■ PROBLEMS TO WORK ON ■
**1)** Answer from the Tamborine Mountain travel piece:
(a) Which two kinds of parrot mostly feed on the grapes at Cedar Creek?
(b) How many glow-worms does the Cedar Creek cave hold now?
(c) Who drives the van for Araucaria Ecotours?
**2)** Retype everything in the Tamborine Mountain travel piece from "In Australia they" down to "find out why.".
**3)** Please carry on the Tamborine Mountain travel piece from the point where it stops.

■ SUPPLIED TEXT ■
**********

In Australia they have an expression, "pissed as a parrot", and if you visit Cedar Creek winery on Tamborine Mountain in Queensland, you will find out why.
Thousands of parrots live there, and many, mostly rainbow lorikeets and king parrots, like to feed on grapes. Some of the fruit ferments on the vine and it goes straight to their heads. "They quite often start fighting each other," says Bridget on the winery's front desk. "That can go on for a while. They squawk and carry on. Crazy behaviour. Then they fall off the vines and go to sleep on the ground." A typical evening out up northern Australia, then? Bridget doesn't comment.
The winery doesn't mind, though, and lets the parrots feed. Generous, but then they're like that. They like nature. They've also tried to help out the local glow-worms. Not to be confused with fireflies, which are beetles, glow-worms are the larvae of gnats, and are found only in Australia and New Zealand. Tourists love them, and have been visiting Mount Tamborine's national park to see them in such vast numbers that the insects got stressed and their colonies shrank. So in 2004 Cedar Creek built a glow-worm cave to divert the tourists. It started with just 100 glow-worms and now has 4,000, making it the largest colony anywhere in the world.
I'm at Cedar Creek courtesy of Araucaria Ecotours, an award-winning Brisbane firm run by Ronda Green, a zoologist, supported by her amiable son Damian, who drives the van. It runs day trips out of Brisbane, plus longer journeys, including a six-day venture into the heart of the outback. The aim is always to keep ecological impact at a minimum. If you've flown to Australia, that's a lot of carbon footprint, so this represents a nice way to keep it down while you're there. The Rainforests, Glow-worms and Wine tour is one of its day trips. We took in the rainforest first with a visit to the Skywalk, a fragile-looking elevated steel walkway that threads through a kilometre of forest canopy on Tamborine Mountain.
On the hour-long walk, Ronda, who is friendly and chatty, proves herself an expert on all things nature-related. "There's no wind in the rainforest, so the trees rely on birds to disperse seeds," she says. And then points out a huge strangler fig, so-called because it grows in a predatory way around and out of the carcass of another tree. The fig sweeps up in such primeval curves it looks as if it were sculpted. So does an artistic wiggly pattern carved in the bark of a tree, which turns out to be the work of a large slug – the red triangle slug, to be precise. Our path is thronged with geckos, dragonflies, butterflies and lacewings. And then is some native ginger. "You can use the roots just like normal ginger," says Ronda. (I begin to feel Ronda could survive quite successfully in the wild.)

**********

[Rows showing where targets appear]
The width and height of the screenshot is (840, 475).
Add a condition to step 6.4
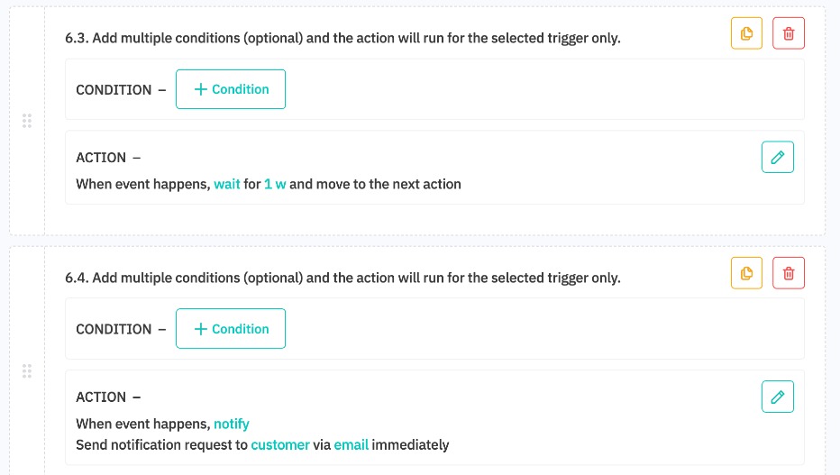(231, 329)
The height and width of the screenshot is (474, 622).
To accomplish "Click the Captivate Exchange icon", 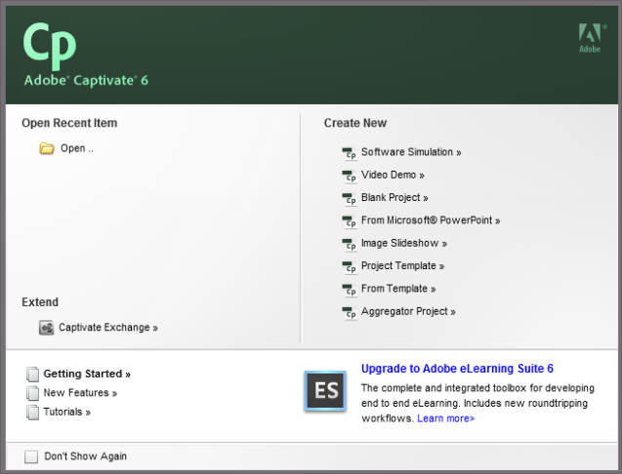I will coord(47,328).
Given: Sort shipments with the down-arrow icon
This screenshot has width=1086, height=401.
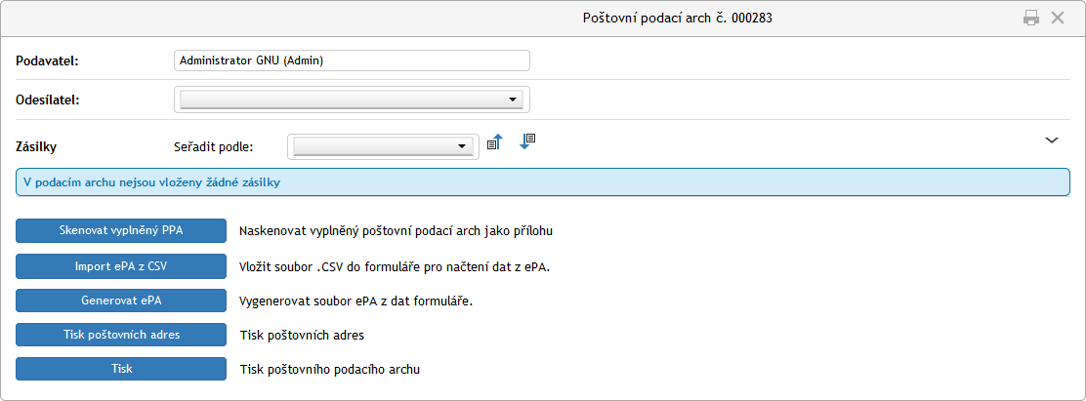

**********

■ EXERCISE ANSWERS ■
**1)**
(a) Rainbow lorikeets and king parrots.
(b) 4,000.
(c) Damian, Ronda Green's son.

**2)**
In Australia they have an expression, "pissed as a parrot", and if you visit Cedar Creek winery on Tamborine Mountain in Queensland, you will find out why.

**3)**
But the headliners of the trip are the glow-worms. Inside their cave it's dark, damp, quiet and eerie. You look up as if at the night sky, studded with thousands of fiery stars, only the stars are insects. They live along the cave walls, close enough to see that each glow-worm reclines behind a curtain of elegant threads, as if it were in a minuscule boudoir. The threads have a purpose: they're sticky and catch prey, insects attracted by the glow-worm's shining rear. The glow has inspired the winery to wax lyrical with a poem: "I wish I was a glow-worm. A glow-worm's never glum 'cos how can you be grumpy when the sun shines out your bum." Well, indeed.
Emerging blinking from the cave, our next stop is the winery restaurant, next to a small lake, where we enjoy food, wine and yet more wildlife: slow-moving eastern water dragons sunbathing on the lawn to our left, and flamboyant rainbow lorikeets at the bird-feeders to our right. The lorikeets, which are loud and raucous, are very common in Australia, but no less dazzling for that, their upper bellies a block of flaming orange, their heads and lower bellies sapphire blue, their wings brilliant green, their beaks post-box red. If birds are your thing, this is a good part of Australia to visit: roughly half of all its species have been spotted in south-east Queensland.
And birds are not the only flying creatures about. We visit a fruit bat colony, hanging in their hundreds like flaccid balloons in trees by the side of the road, croaking grumpily, with their leathery wings wrapped round themselves. We also make a quick visit to Cedar Creek Falls, a small, rough waterfall, where Ronda chats about the rich red volcanic soils and I rest for a while by the rock pools, listening to the water. As I settle back into the van en route back to Brisbane, I reflect on its lucky residents who have so much within reach of their city. Tamborine Mountain seems a fine place. No wonder the parrots are celebrating.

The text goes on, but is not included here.